Tomorrow I am going with my Grandmother to get my hair done. I’ve never been to this place, so I hope it works out well. Not much is worse than getting a bad hair cut/color job. I love to spend time with my Grandmother, but it is also very depressing and draining lately. However, I know it helps lift her spirits when someone comes to visit and I love her very much. It is important to be selfless. I hope karma does exist, because I hope one day to grow old and eventually everyone gets where they need a little extra help and I hope I will have someone willing to help me. I mean I just hope someone will love me as much as I love my grandmother. I hope to be the kind of person a grandchild could look up to and love. Family is important. I really worry that my family will fall apart when my grandparents die, but I will try my best to keep the family together.
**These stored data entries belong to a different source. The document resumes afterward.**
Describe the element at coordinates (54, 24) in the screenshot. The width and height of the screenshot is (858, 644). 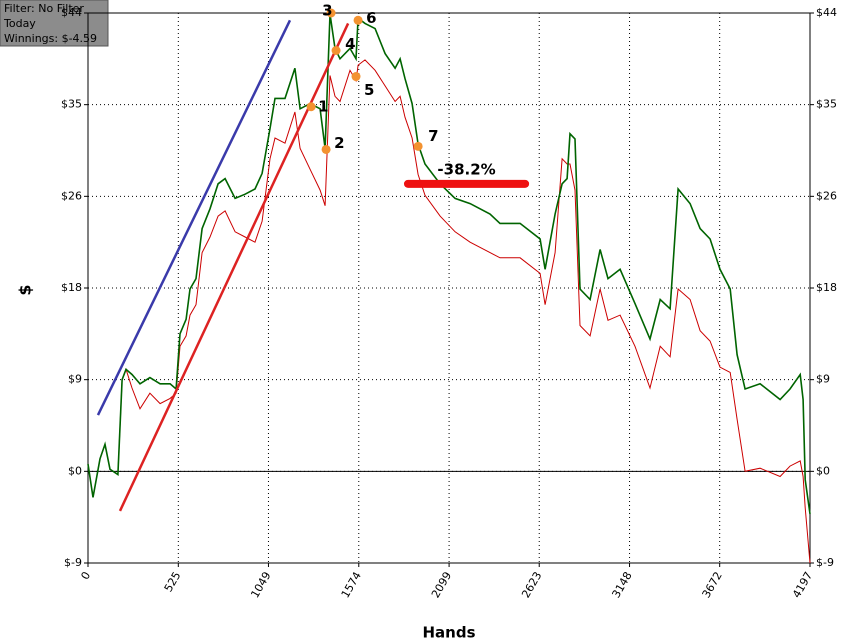
I see `info-box` at that location.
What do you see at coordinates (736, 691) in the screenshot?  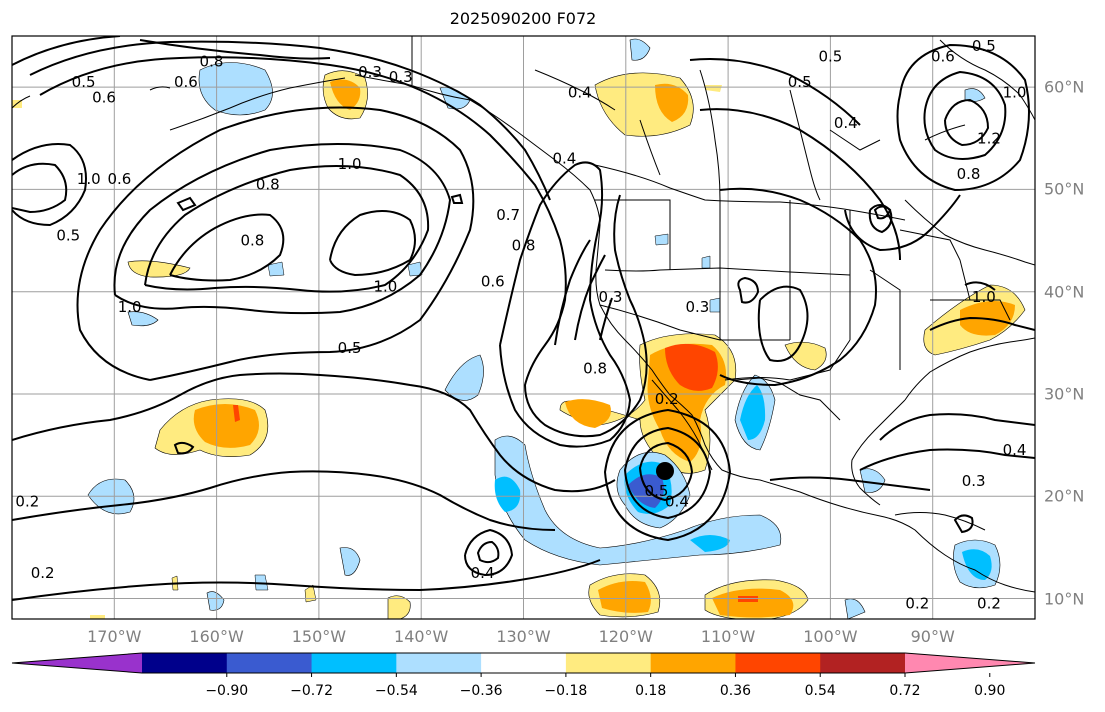 I see `colorbar-tick-label: 0.36` at bounding box center [736, 691].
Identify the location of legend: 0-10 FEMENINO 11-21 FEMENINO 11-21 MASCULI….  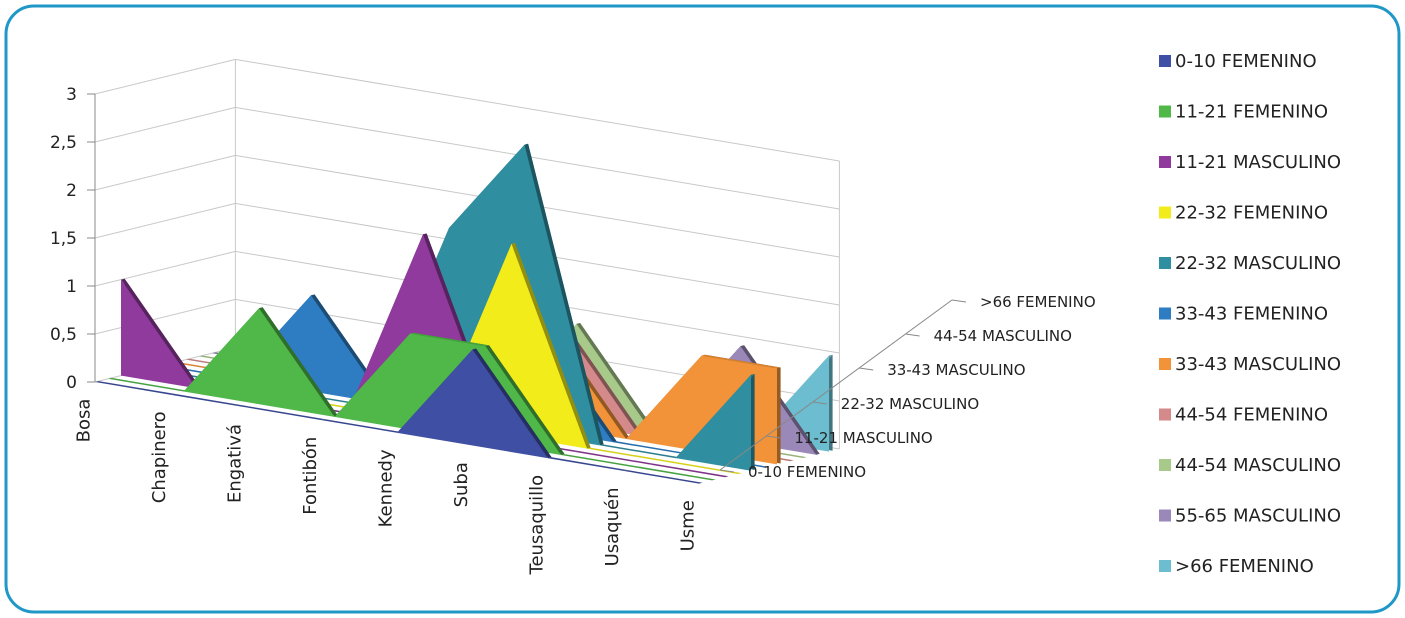
(1250, 314).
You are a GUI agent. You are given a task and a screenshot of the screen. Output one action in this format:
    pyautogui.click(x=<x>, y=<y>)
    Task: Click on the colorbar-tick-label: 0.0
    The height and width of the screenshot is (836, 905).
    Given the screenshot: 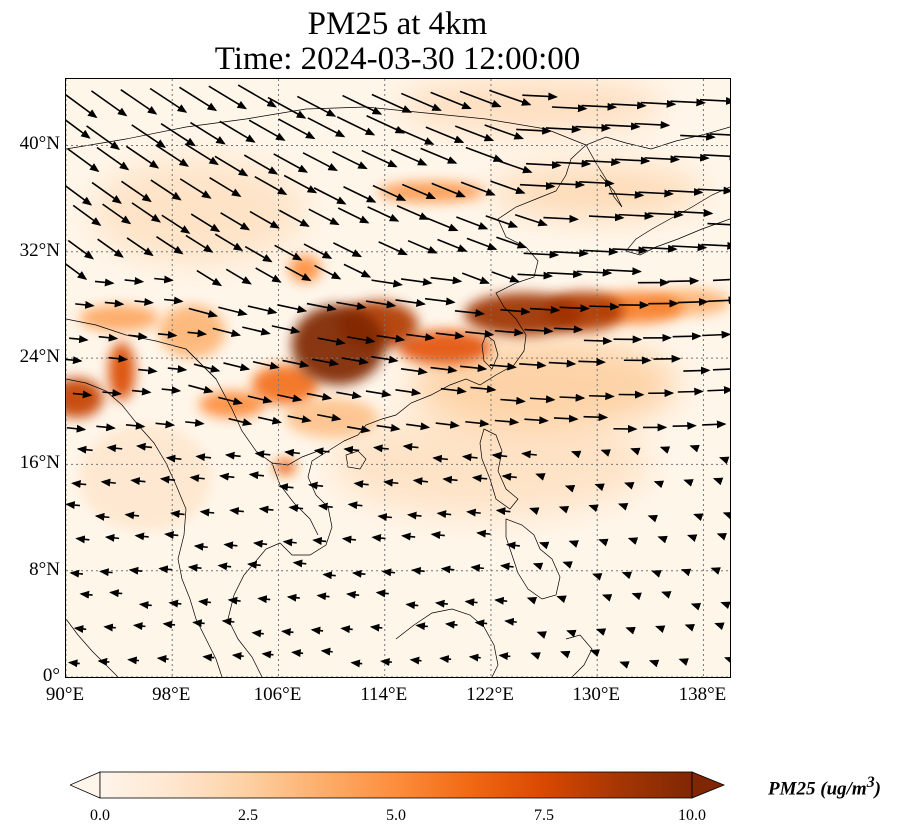 What is the action you would take?
    pyautogui.click(x=100, y=816)
    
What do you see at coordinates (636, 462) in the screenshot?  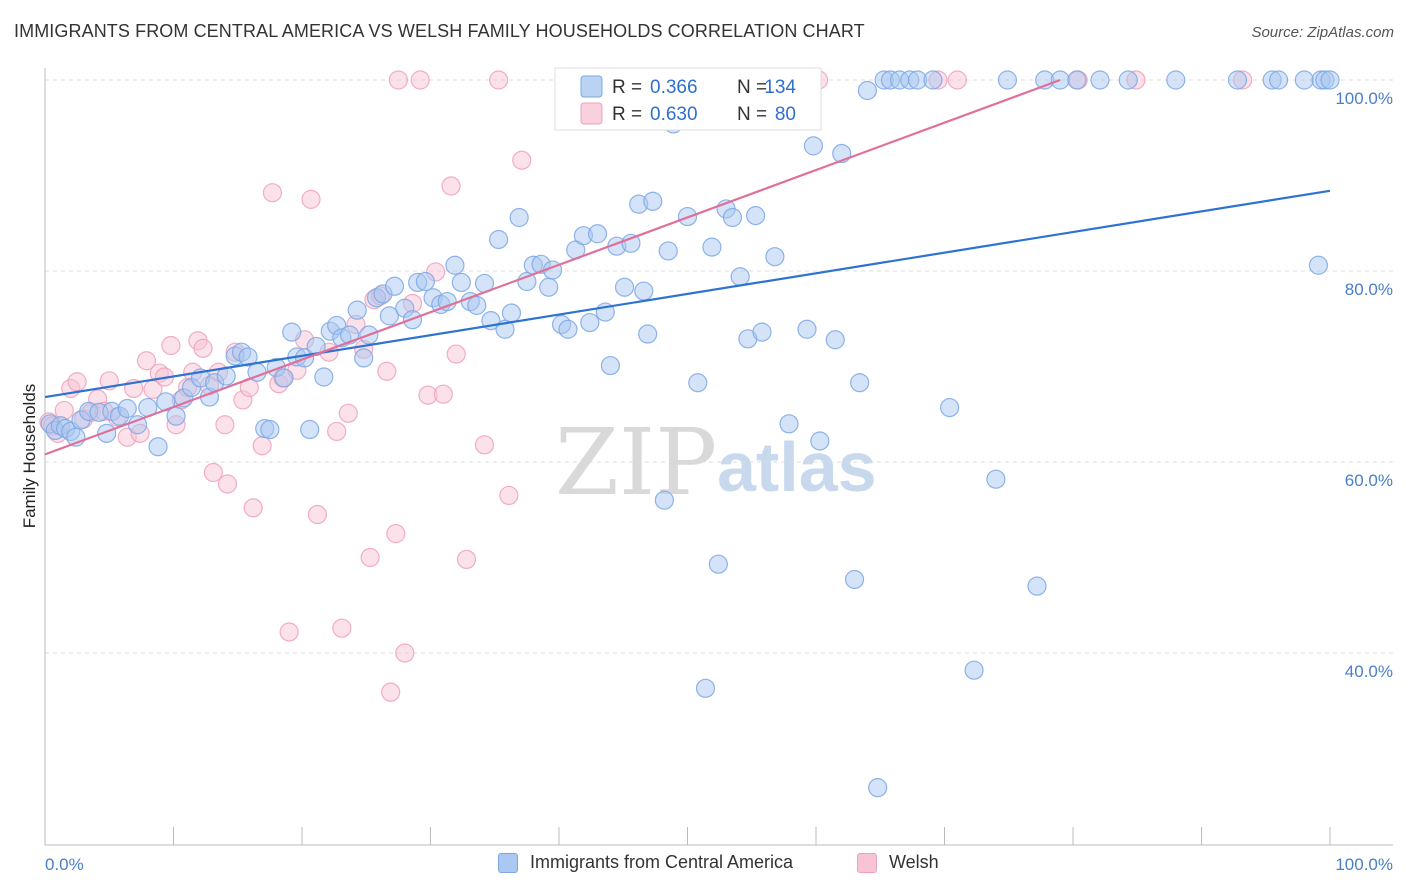 I see `watermark-zip: ZIP` at bounding box center [636, 462].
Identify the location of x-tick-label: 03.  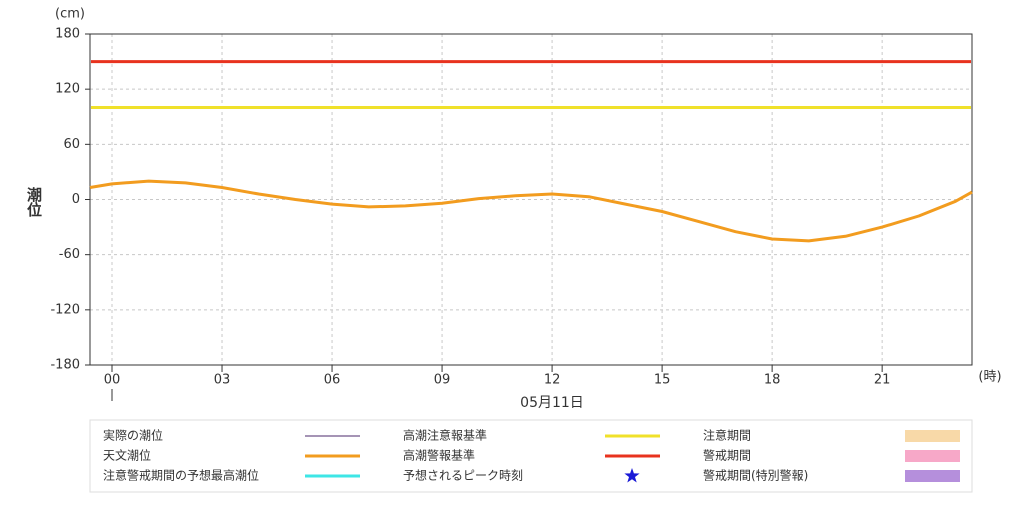
(222, 380).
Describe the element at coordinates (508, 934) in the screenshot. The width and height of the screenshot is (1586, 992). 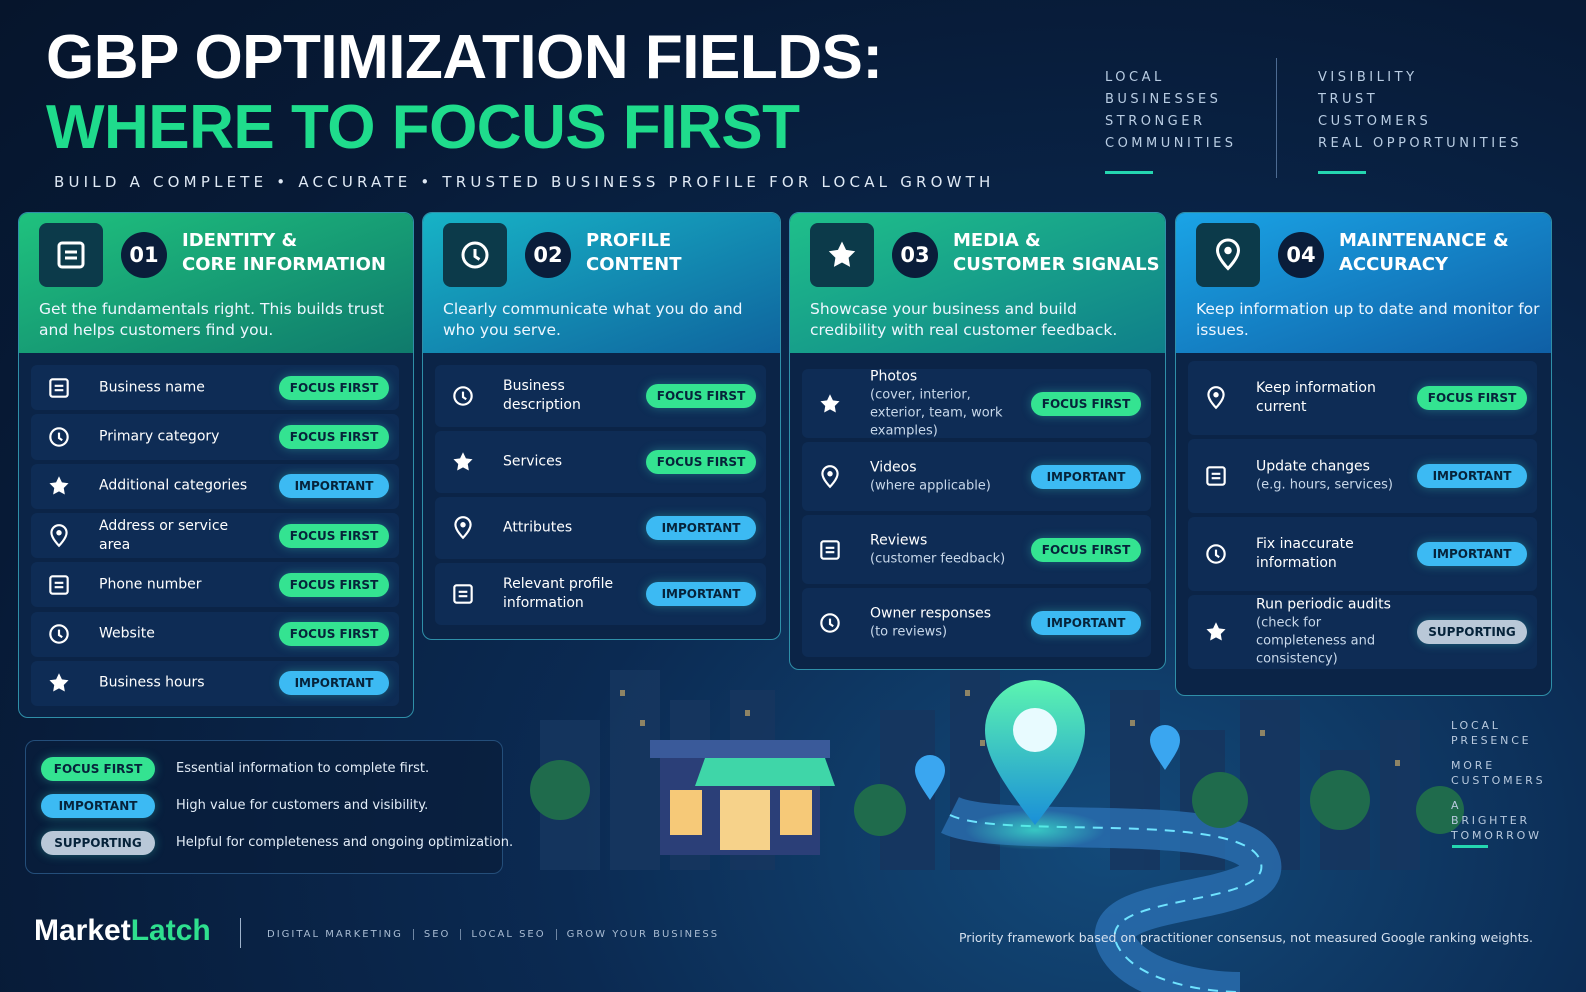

I also love my Mother. She has taught me a great lesson by being very kind and compassionate whenever I have made mistakes. Especially the dumb ones. She does a great job of letting you know what you did wrong, but not embarrassing you and making you feel stupid. No one likes to feel stupid. To make someone feel stupid is to belittle them. Everyone makes mistakes big ones, dumb ones, little ones, important ones, but it is what makes us human. Being human is a wonderful adventure. I don’t understand why we don’t help each other along the way more. We are always criticizing and putting down others. We are always trying to be better than one another instead of trying to build everyone up. I have always wanted to say to a large crowd imagine what the world would be like if we all woke up every morning determined to make the world a better place. If even just with one small act of kindness like opening a door, saying thank you, sending a thoughtful card, or calling up an old friend. I think sometimes the smallest things make the biggest difference. It’s those things you know people are just naturally doing out of the goodness of their hearts. Something as simple as a waitress saying she likes your earrings or a older man saying thank you young lade for opening the door. Those things matter a lot and they are very simple to do.
As always I am very hopefully for the future. I promise to never give up and to always try my best.